Как было приказано Пугачевым, под прикрытием ночной темноты Чумаков установил пушку у Георгиевской церкви и подвез туда снаряды.
К восходу солнца у батареи были Пугачев, Тимофей и еще несколько казаков из оренбургского и яицкого полков.
Письмо, составленное ночью Подуровым, было одобрено Пугачевым и ранним утром отправлено к оренбургской стене, где и передано для вручения губернатору.
Хотя в письме губернатору приказывалось ответить незамедлительно, но время шло, а ответа из Оренбурга не поступало. Пугачев хмурился, злился, несколько раз подходил к пушке, проверял наводку, грозился пальнуть, не дождавшись ответа, но все же воздерживался. Наконец открылись крепостные ворота, и из них выехал всадник. Над головой он держал белый платок.
— Парламентер, ваше величество, — сказал Тимофей. — Должно быть, везет ответ.
Пугачев рванул повод коня, хотел было поехать навстречу, но его удержал Тимофей.
— Ваше величество, вам не подобает так поступать. Надо послать своего парламентера. Казака.
Прежде чем успели послать своего, всадник из Оренбурга спешился, зная, что за ним ведут наблюдение, помахал письмом, положил конверт на землю и, повозившись над ним, сел на коня и ускакал в крепость.
Посланный Тимофеем казак благополучно вернулся и отдал Пугачеву письмо.
— Под камешком оно лежало, — сказал он. — Камешком придавили, чтобы ветром не унесло.
Пугачев, даже не открыв конверта, отдал его Тимофею.
— Ну-ка, давай читай, что они там пишут.
Предполагая, что это письмо, как и предыдущее, полно оскорблений, Тимофей решил прочесть его сначала про себя, но Пугачев прикрикнул на него:
— Ты чего там шепчешь, полковник. Айда, валяй в голос!
Тимофей вскрыл пакет. Хрустящий лист гербовой бумаги был весь исписан красивым и разборчивым почерком.
— «Указ ее императорского величества самодержицы Всероссийской, — прочел первую строку вслух Тимофей, — находящимся при...» — Тимофей замолчал.
— Ну, чего оборвал? Что там такое страшное? — недовольно и вместе с тем не без любопытства спросил Пугачев.
— Государь, тут неприятные, даже оскорбительные слова, — сказал Тимофей.

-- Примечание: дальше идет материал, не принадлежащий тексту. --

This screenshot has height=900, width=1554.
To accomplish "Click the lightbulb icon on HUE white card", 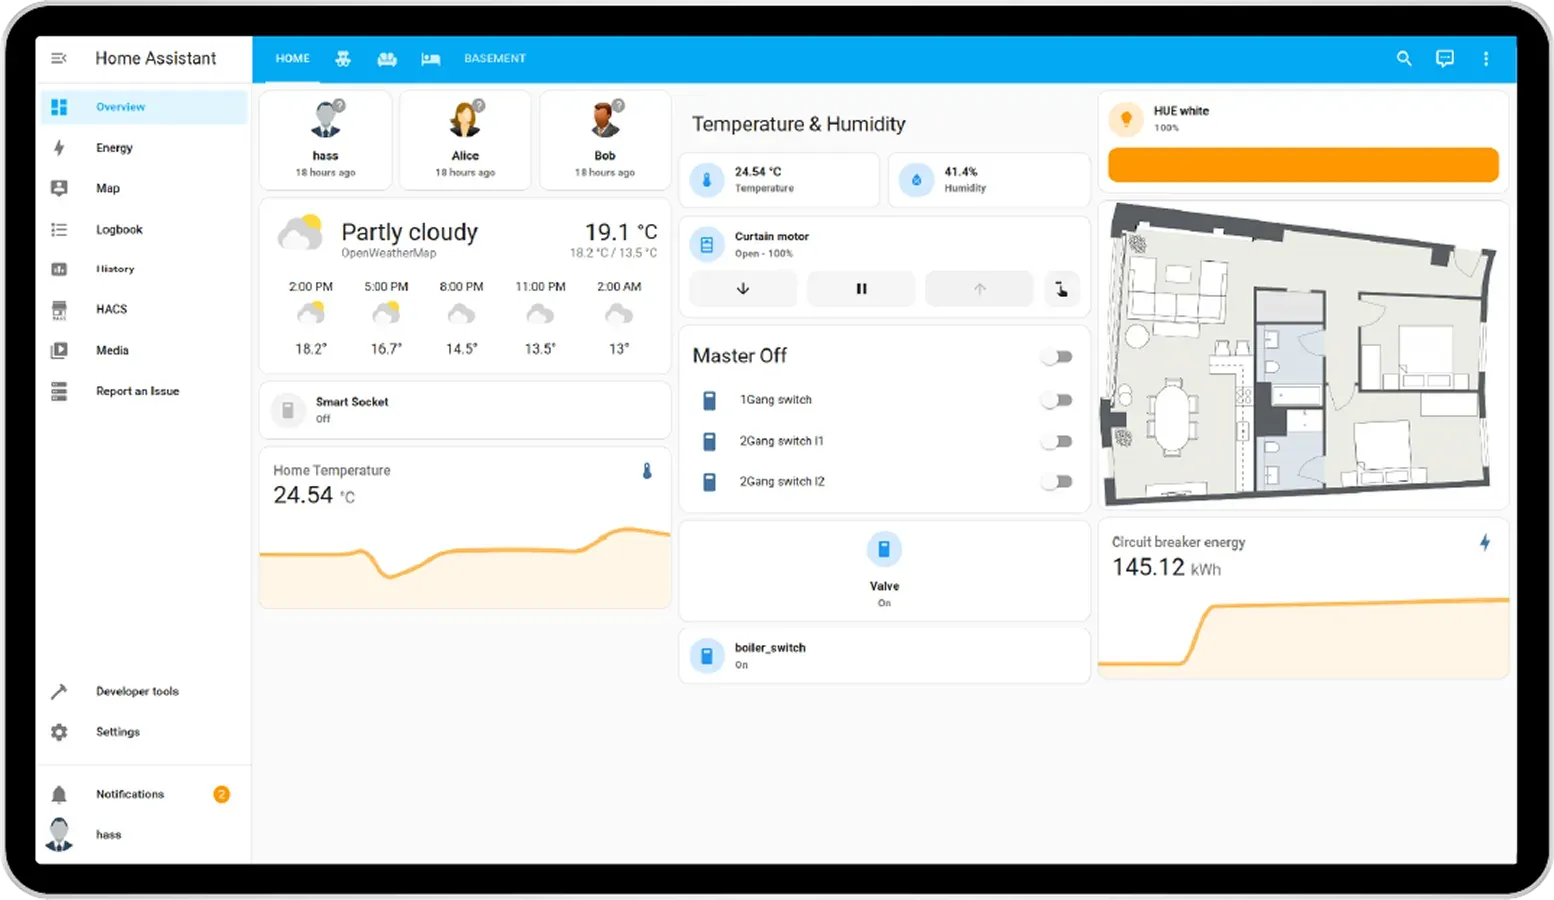I will coord(1127,118).

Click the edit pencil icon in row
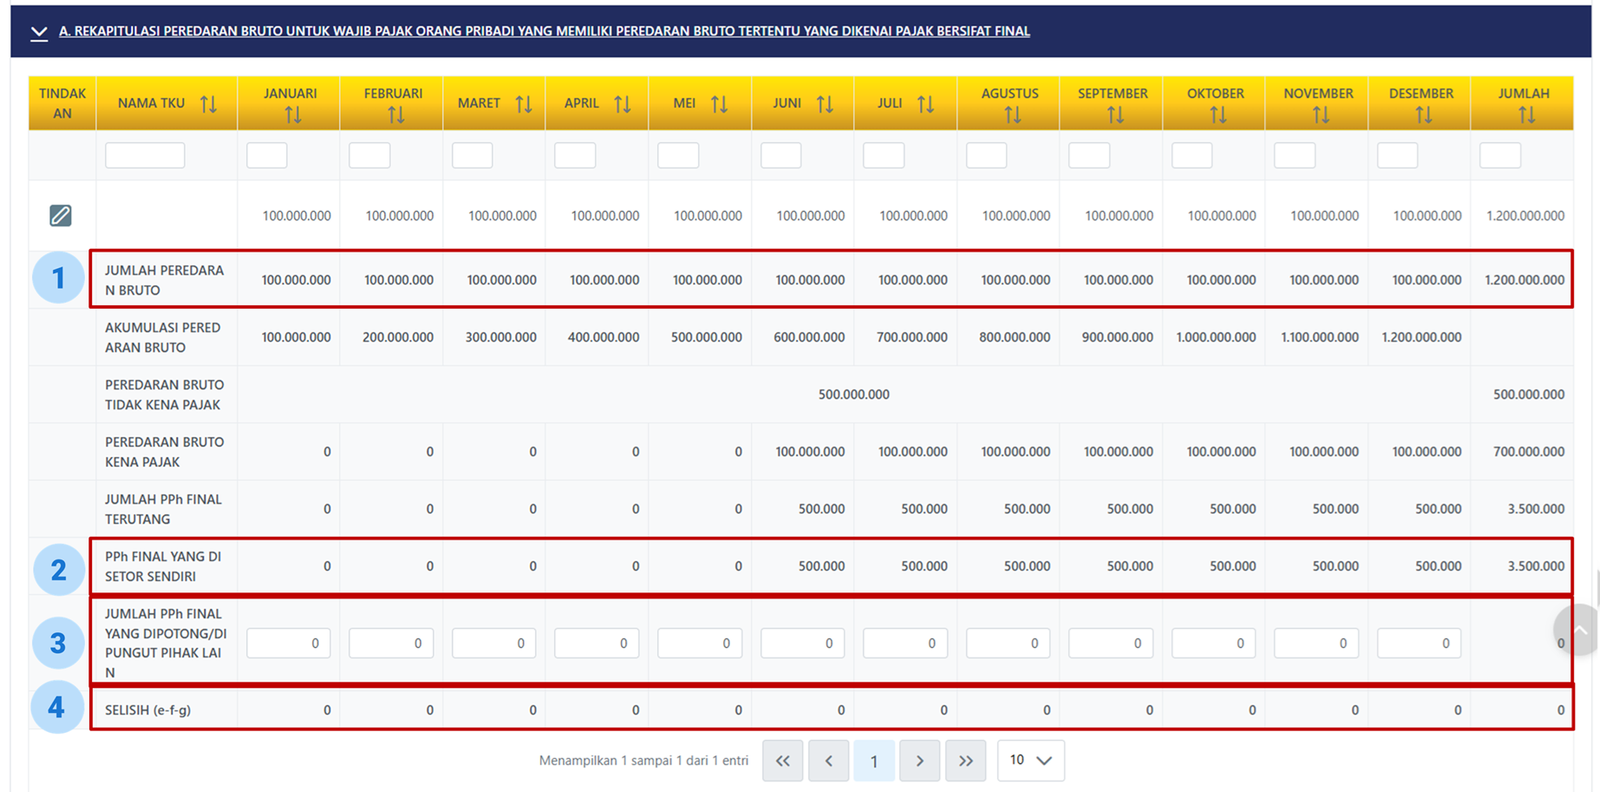(60, 215)
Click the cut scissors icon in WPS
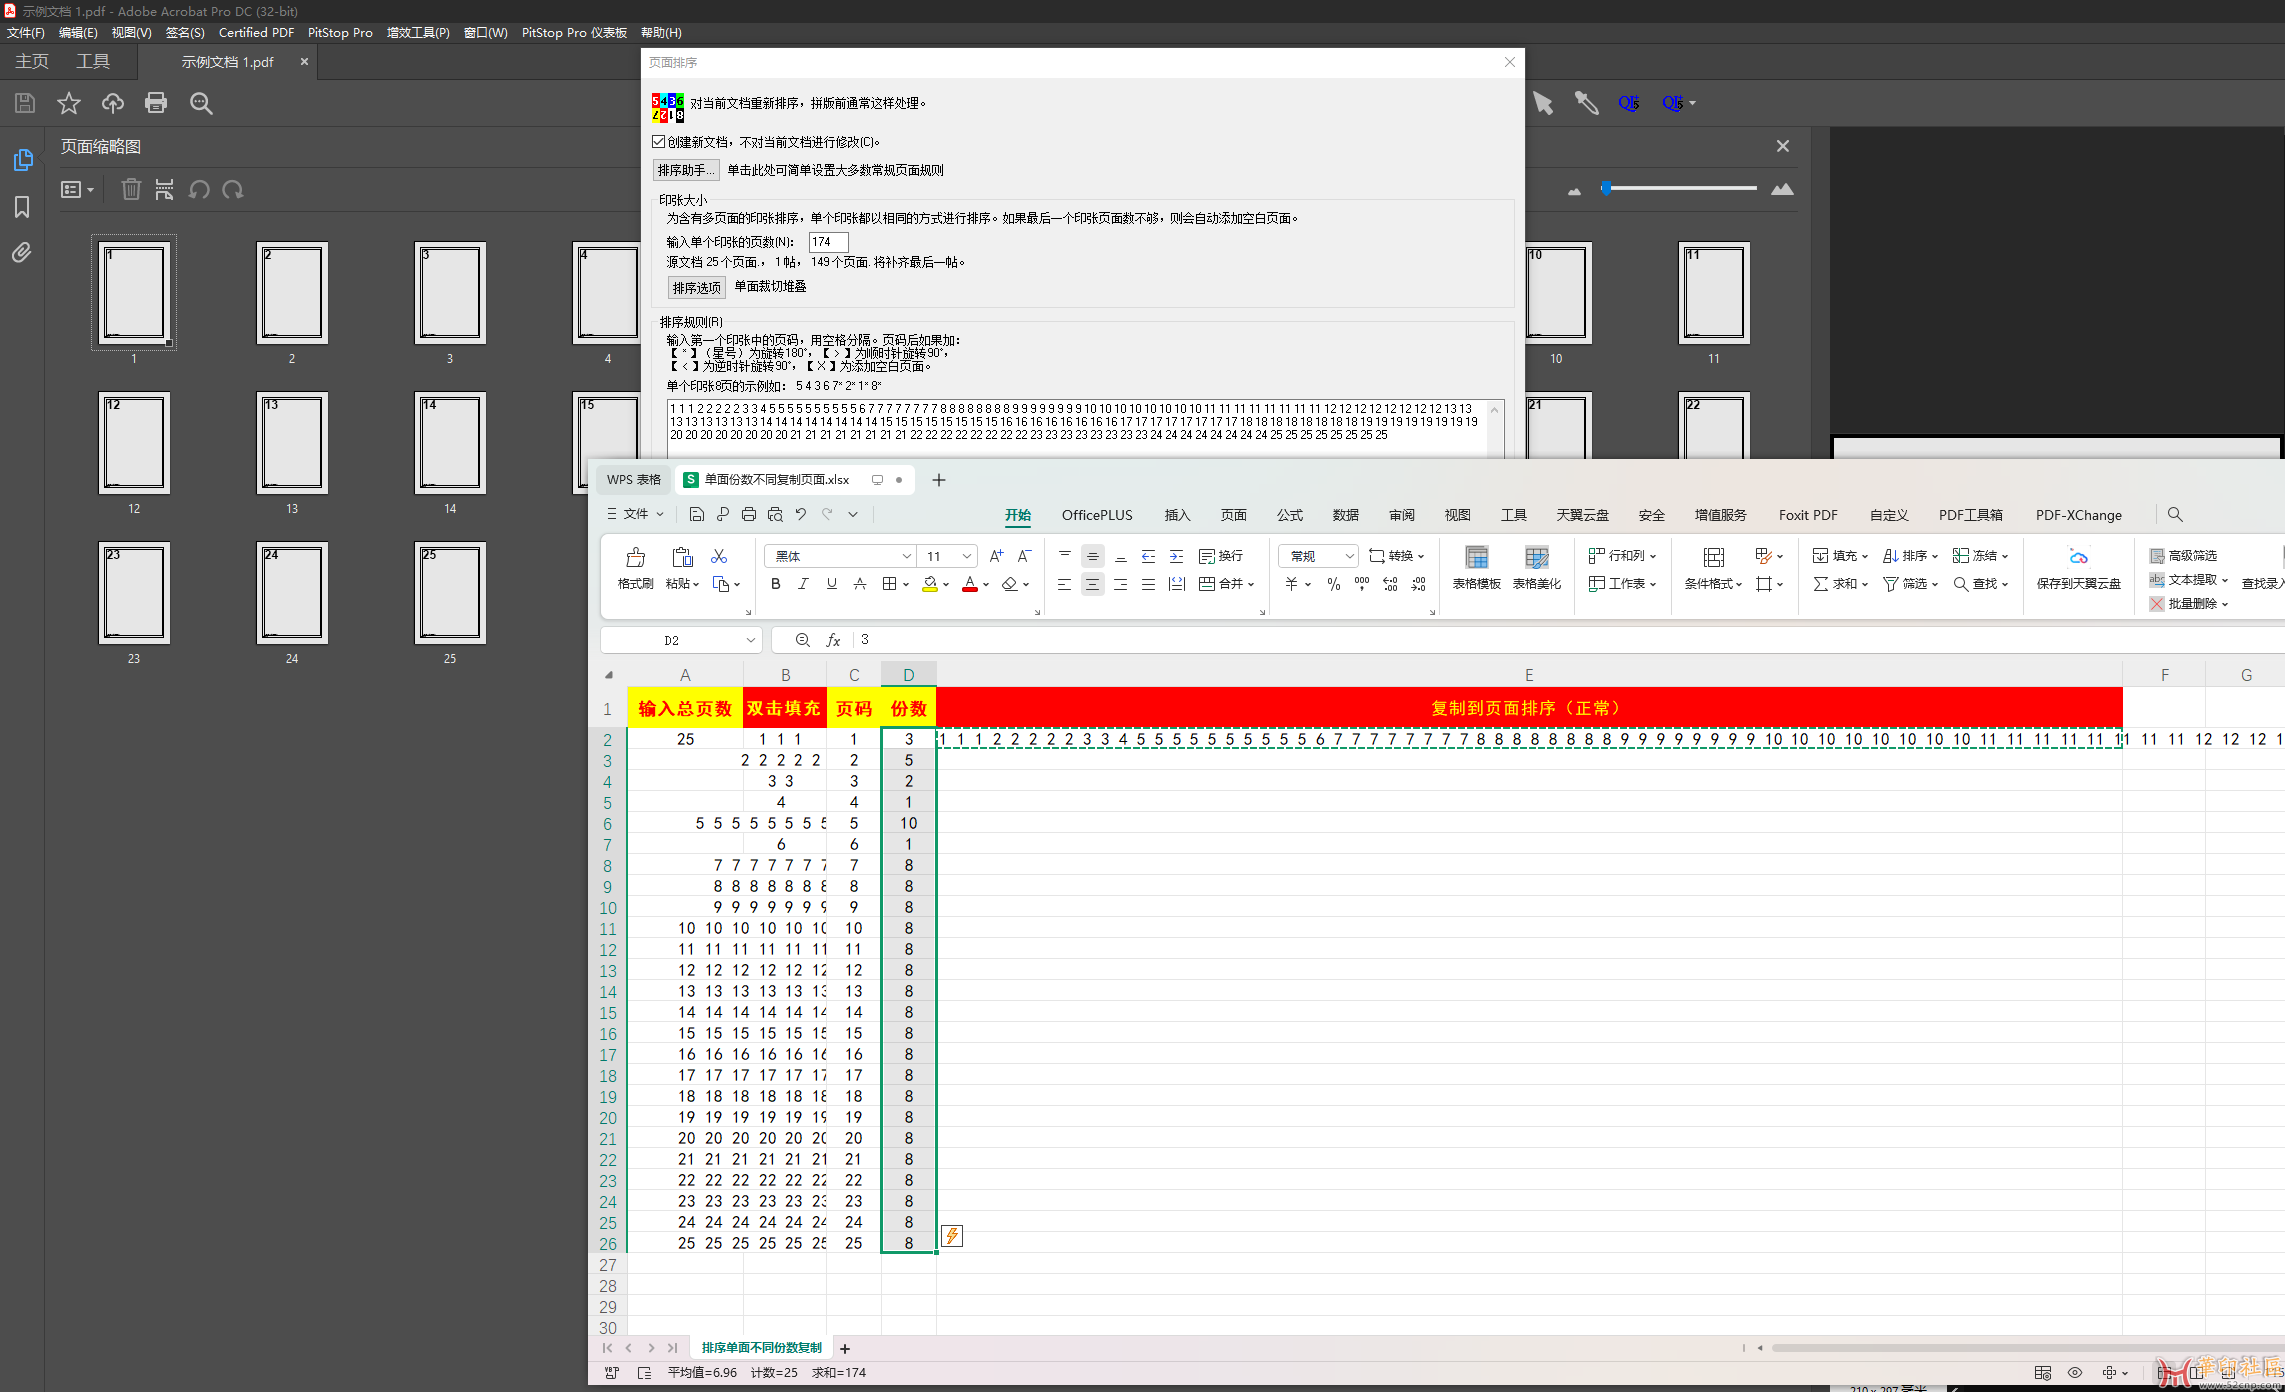This screenshot has width=2285, height=1392. click(719, 556)
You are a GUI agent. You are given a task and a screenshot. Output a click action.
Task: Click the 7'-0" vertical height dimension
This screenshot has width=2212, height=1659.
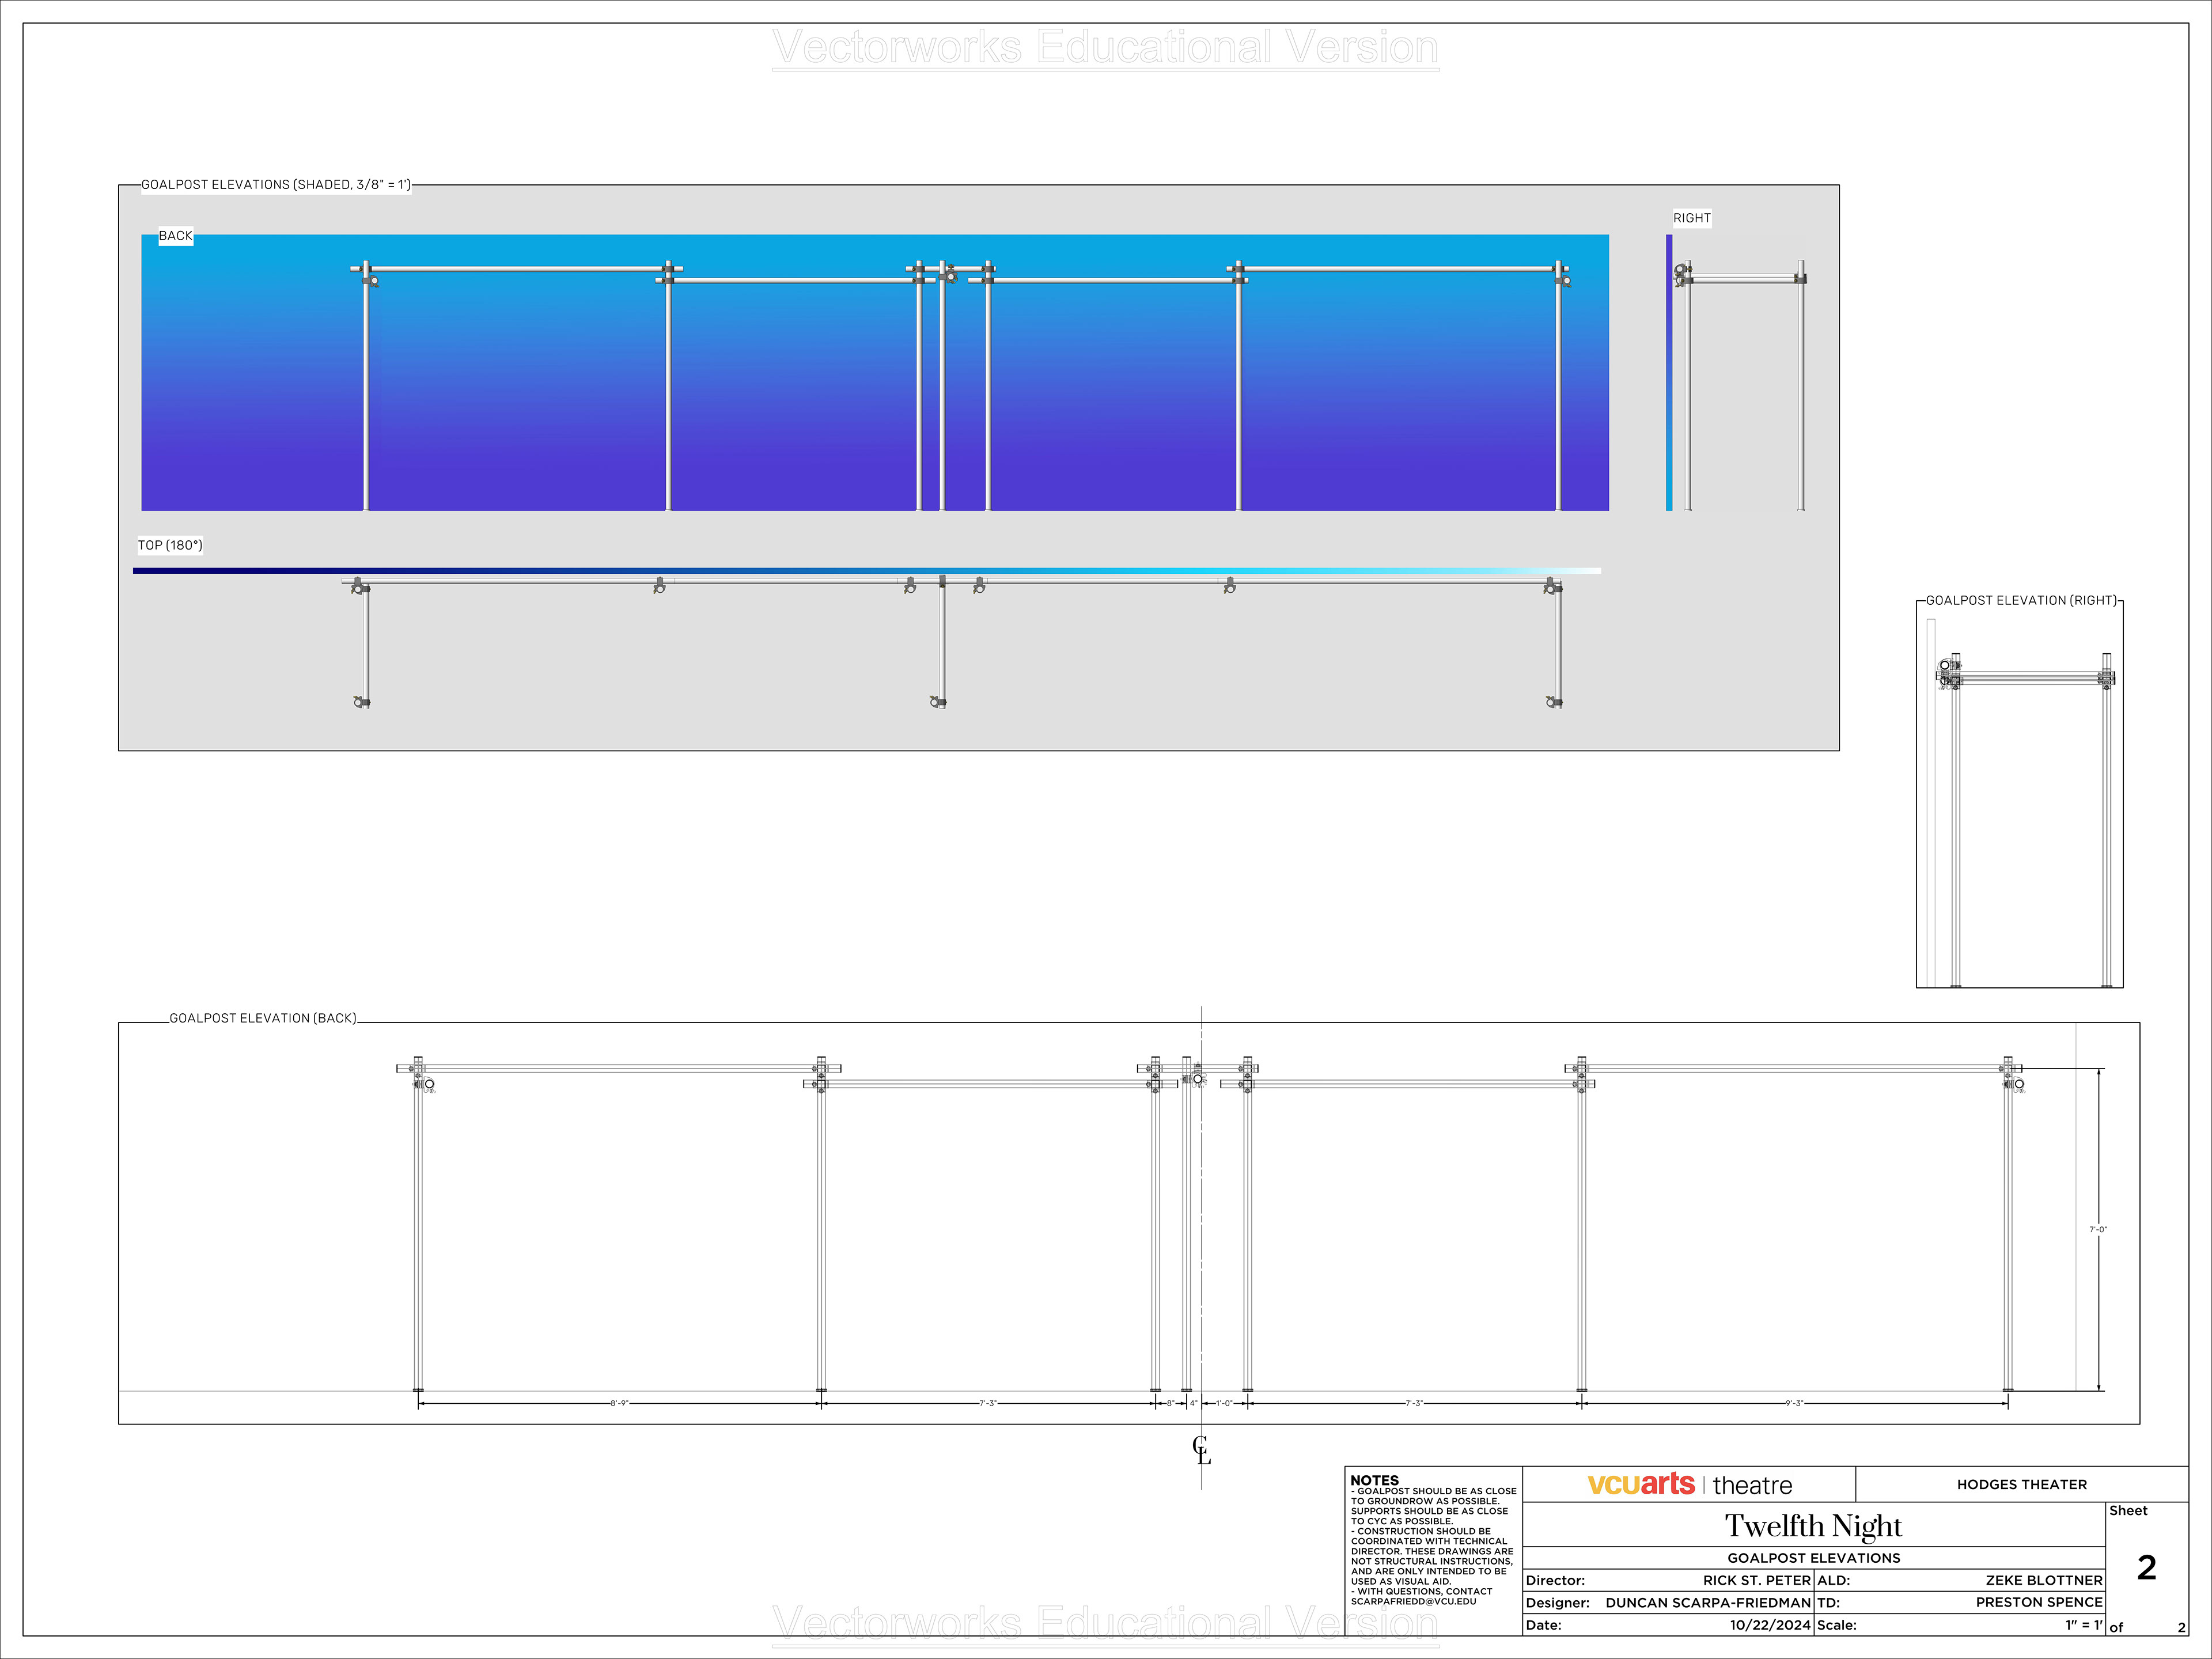point(2097,1230)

— А ты что ж, думаешь, я ожидаю в этом письме чего-нибудь для меня приятного? Давай, давай читай все. Я не боюсь.
Тимофей стал читать дальше:
— «...находящимся при самозванце яицким и илецким казакам. К крайнему всякого прискорбию оказались вы в таком состоянии, что, забыв страх божий и учиненную в верности ее императорскому величеству присягу, поверя лестному и совсем на лжи основанному представлению самозванца, отважились на такое злое и богомерзкое дело, о коем всяк разум имеющий без внутреннего содрогания пробыть не может, что вы пристав к нему как ослепленные, погружаете себя у бога и у целого света во глубину погибели. Но как таковым должно напоследок придти во свет разума и самого себя познания, то все здешние общества прилежно увещевают вас от всех производимых вами злых дел совершенно отстать и быть на свете человеками. А как вы очень важное преступление уже учинили, то вот вам к утолению высочайшаго ея императорскаго величества гнева средство: реченного самозванца постараться поймать и представить, через что можете удостоить себя в том вашем злодеянии здешнего у ея императорскаго величества представительства, которое конечно учинить не оставлено будет. А ежели сердце ваше так ожесточилось, что сие увещевание не проникает, то остается непременно погибать вам как в сем веке, так и в будущем. При чем дается вам знать, что упомянутый самозванец беглой из Казани донской казак, именем Емельян Пугачев, который перед сим, равномерном злодеянии в Астраханской губернии пойман и жестоко наказан был, следовательно такому человеку, который честного общества извержен, мерзить и удаляться должно».
— Все, — сказал Тимофей.
Он ожидал, что письмо вызовет у Пугачева прилив ярости, и был удивлен, когда услышал короткий, сдержанный смех.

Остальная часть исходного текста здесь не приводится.